=== PROBLEM DETAILS ===
Everything from the line containing "Click the Oracle logo icon" through the last line of the entries needs to be repeated exactly. Pictures must be left out.
EXTRACTED ENTRIES Block Start
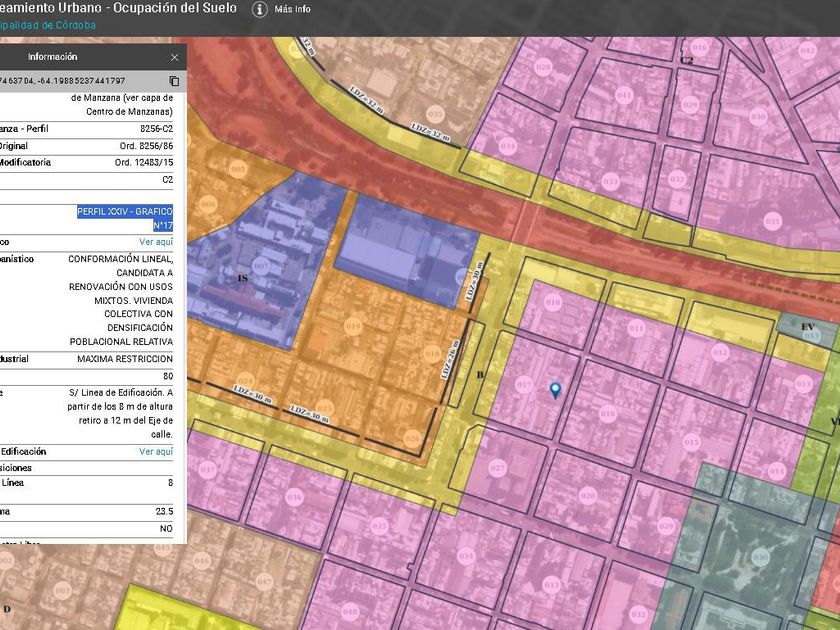This screenshot has height=630, width=840.
Task: Click block 012 circle marker
Action: pyautogui.click(x=719, y=351)
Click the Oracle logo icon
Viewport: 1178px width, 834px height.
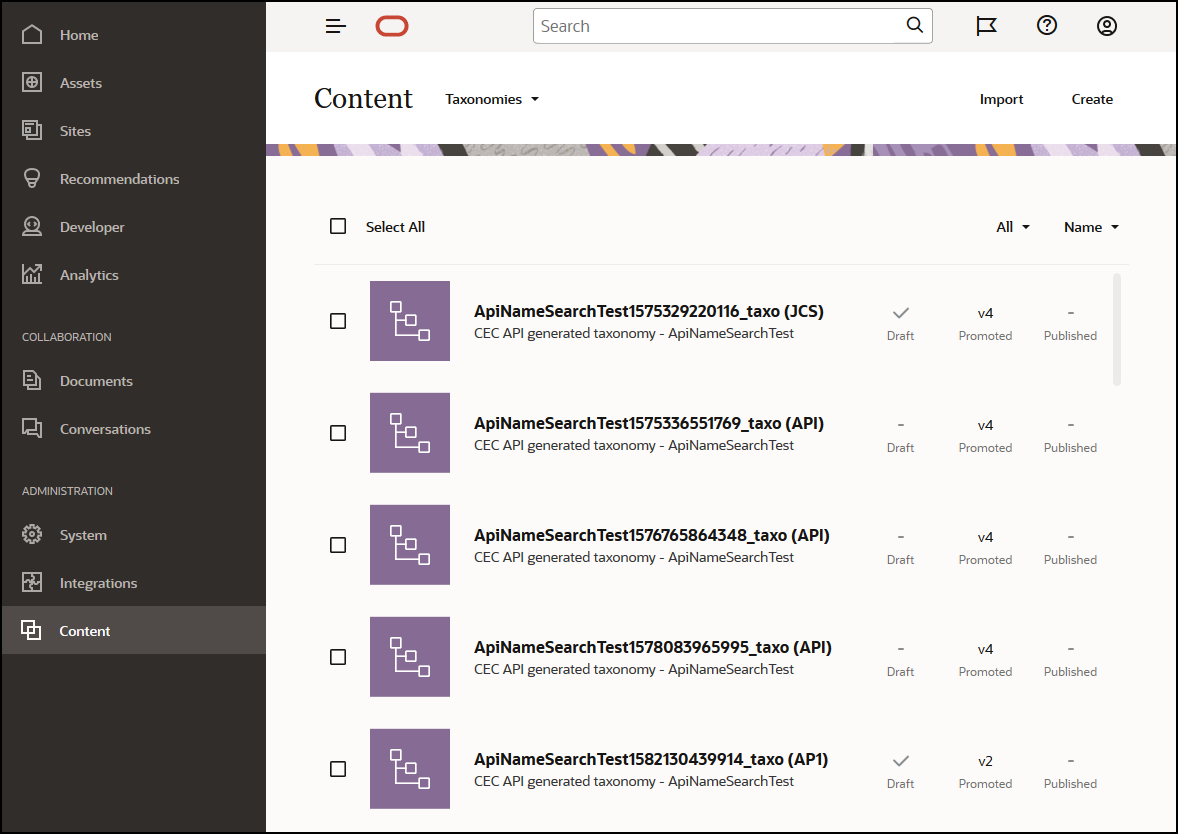(392, 27)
EXTRACTED ENTRIES Block End
=== TASK ANSWER ===
Click the Oracle logo icon
Viewport: 1178px width, 834px height.
(392, 27)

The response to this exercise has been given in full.